North Yorkshire SACRE Agreed Syllabus 2024-2029
RE Scheme of Learning 2024_2025
RE Vocabularly Progression Document
School Vision
“Religious Education is the gateway to greater empathy, compassion and celebration of diversity”
In RE we discuss the values, ideas and celebrations of different faiths and cultures in our diverse world. We enjoy bringing these to life by exploring them through stories, role play, craft, art and discussion. Lessons nurture the children’s own personal beliefs, ideas and values whilst fostering respect of the right of others to differ. To facilitate this, we follow the North Yorkshire Syllabus for RE.
As a school we maintain close relationships with our local Christian community. All pupils attend an assembly each week in the village chapel which is delivered by members of the local church. We also attend the village church for whole school end of term and seasonal celebrations.
Intent:
- All children learn about a wide range of religious and non-religious worldviews to develop their substantive knowledge of religious and non-religious beliefs.
- Children are supported and encouraged to evaluate these beliefs so that they can develop their own ideas, values and identities.
- Through this teaching, we strive to improve the children’s understanding of the wider world, how others live and worship and to build tolerance and knowledge of our diverse nation and the world.
Implementation
- We follow the North Yorkshire Agreed Syllabus for Religious Education (2024-2029) which is based around a key question approach. These questions open up the content to be studied and allow coherence and progression in the pupils learning.

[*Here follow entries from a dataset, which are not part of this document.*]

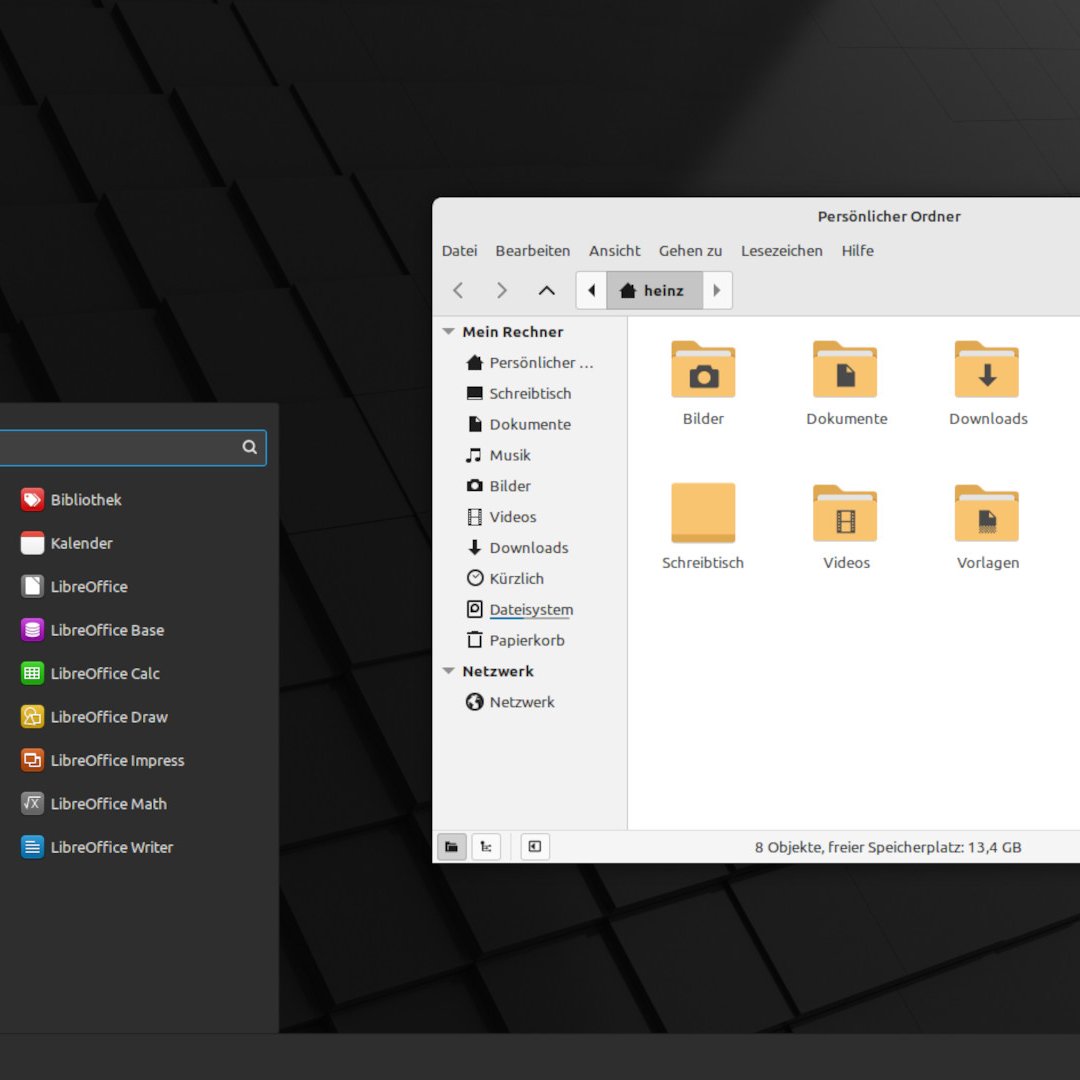The image size is (1080, 1080).
Task: Switch sidebar to tree view
Action: 486,847
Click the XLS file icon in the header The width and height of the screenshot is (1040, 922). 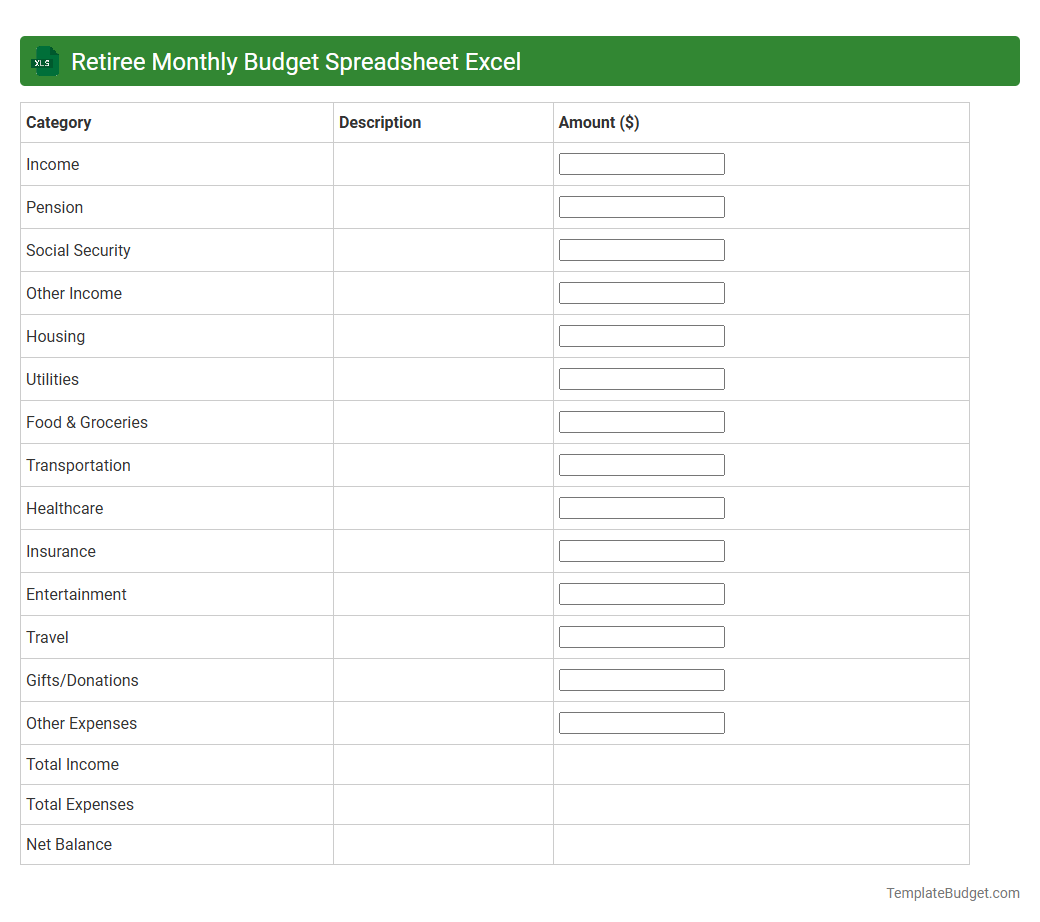tap(44, 61)
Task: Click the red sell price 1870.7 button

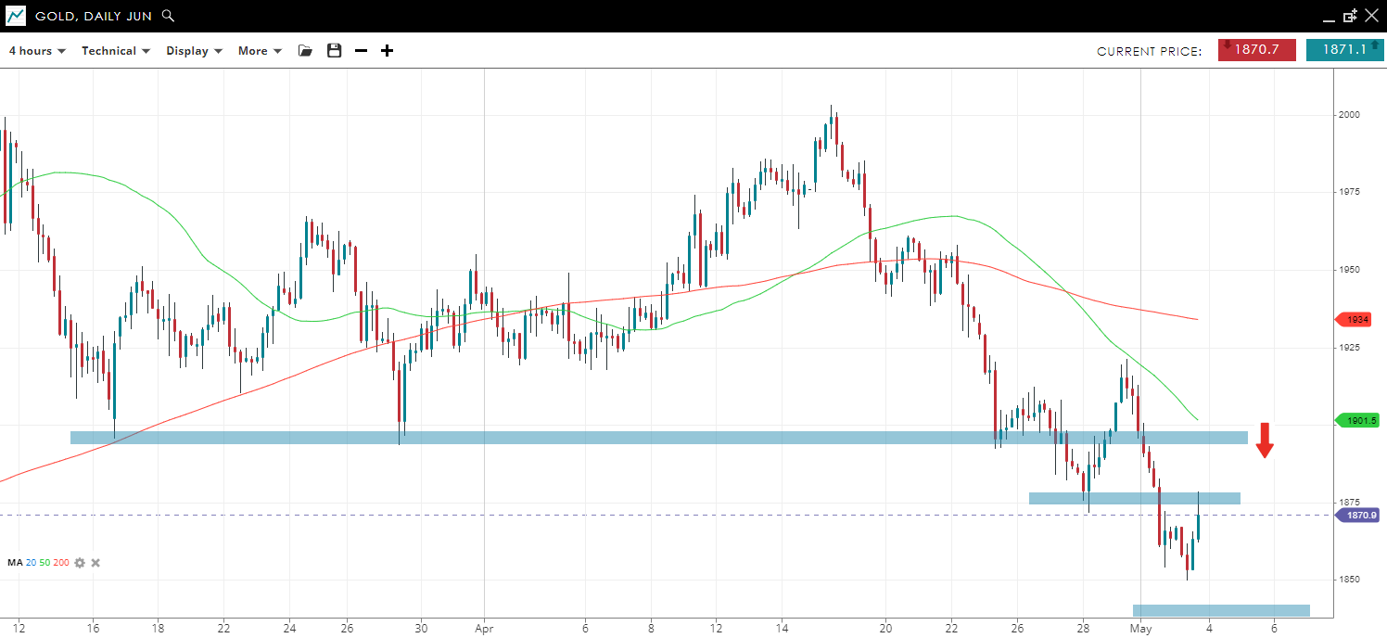Action: tap(1257, 49)
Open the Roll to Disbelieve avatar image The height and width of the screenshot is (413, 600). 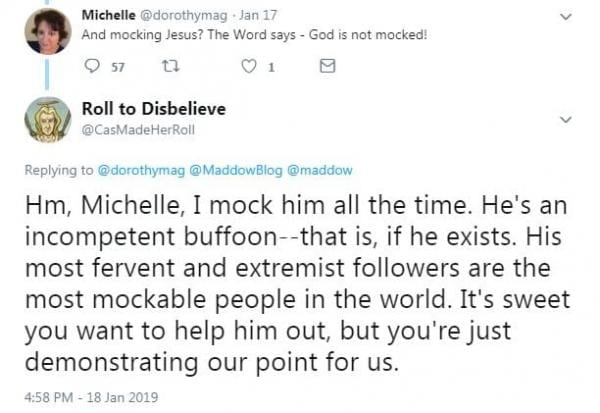tap(48, 120)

- The children investigate, explore and reach their own conclusions to these questions through class discussion and debate, role play, art, craft and stories. Staff support and facilitate this through taught vocabulary and questioning so that children develop a deep understanding of core concepts.
- To put their learning into context, the children participate in visits to experience different religions and places of worship. In addition, the school hosts visitors from members of other religious and cultural communities.
Impact
The impact is that the children learn about a variety of religious and non-religious worldviews and people from different cultures and communities to their own. This in turn helps them to enter society as empathetic and compassionate young people who recognise how differences should be celebrated and embraced.
- Children receive a grounding in the school’s values for life, British values and learn to develop their own opinions and beliefs (and expect that these will be respected).
- Children learn that other people may have different opinion and faiths to their own, but that these are important to them and should be respected also.
- Children feel part of the Slingsby community and in turn they feel valued by members of the church community in Slingsby.
- The diverse faiths of the world are discovered and respected giving the children a broader view of the cultural capital in which we live today.